Of course, as the internet has grown, so too have these energy demands: the internet now stores an estimated 181 zettabytes of data. To put that into perspective, streaming just one zettabyte of HD video would take around 36 million years, so if you started during the dinosaur era, you’d barely be a quarter of the way through.

While it’s almost impossible to fully grasp the scale of the internet, one thing is clear: storing and powering this much data comes at a serious environmental cost. As of 2025, data centres are responsible for around 300 million metric tons of CO₂ emissions each year – more than the total emissions of over 90 percent of individual nations.

A phone with Chat GPT on the screen

Pexels

The Addition Of AI

While the internet already has high energy demands, adding AI into the mix is a whole new beast. One ChatGPT query consumes about 2.9 watt hours of energy, 10 times that of a typical Google search. While each search is fairly inconsequential, due to the extent of ChatGPT’s use it creates very consequential increases in energy demands, with over 1 billion queries submitted to ChatGPT per day in 2024, translating to over 1,000 GWh of electricity. This is the equivalent electricity use of 250,000 homes per year.

So while data centers currently use two percent of global electricity, with the continuing expansion of AI it is estimated data centers energy demands will double by 2030.

This phenomenon occurs as ChatGPT runs off ‘tokens’: small units of text made up of a few characters or punctuation marks. Most English words average 1.5 tokens. The longer the conversation exchange you have with Chat GPT the more tokens it uses, for example ‘translate this’ would take up four tokens, whereas: ‘Hey, please could you translate this sentence for me?’ would use 12 tokens. The more tokens used, the increased computational workload and energy consumed. 

The energy cost per token is insignificant (an estimated 0.1 watt hours, the equivalent of keeping an LED light on for 36 seconds), but when there are billions of additional tokens being processed per day, this computational load can lead to measurable increases in global energy demands. 

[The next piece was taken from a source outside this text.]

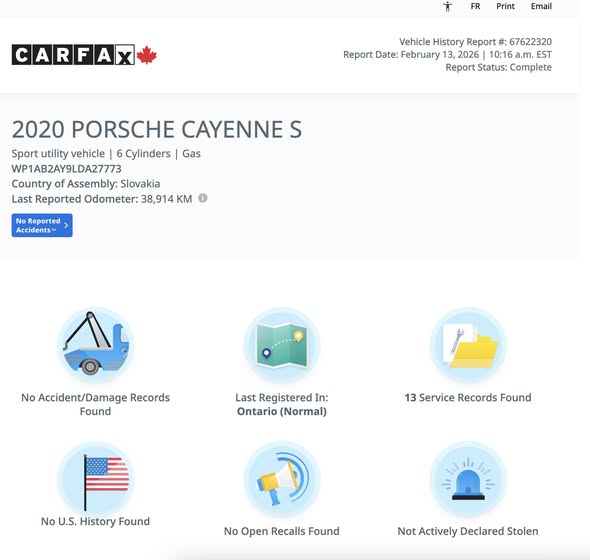Image resolution: width=590 pixels, height=560 pixels.
Task: Click the tow truck accident icon
Action: (x=96, y=344)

A recent survey found 71 percent of British people are intentionally polite to AI, compared to 67 percent of Americans. But, with research showing British people say ‘please’ twice as much as our American counterparts, it seems we could be unnecessarily adding to the environmental impact.

Is AI Bad For The Planet?

The birth of AI has undoubtedly been transformational in our society, from disease diagnosis to personalised education and emotional support. However, it is a double edged sword, as AI is also contributing to rising energy demands. Experts warn that without major improvements in its efficiency, AI’s emissions could therefore surpass those of the aviation and shipping industries by 2030, accounting for four percent of global electricity demands.

So, while our polite habits may seem inconsequential on a per person basis, on a global scale they can add up to the total energy demands of small cities. Luckily, unlike many contributions to our worsening climate, this is a very solvable issue. Dropping our manners is a small price to pay for emissions reductions.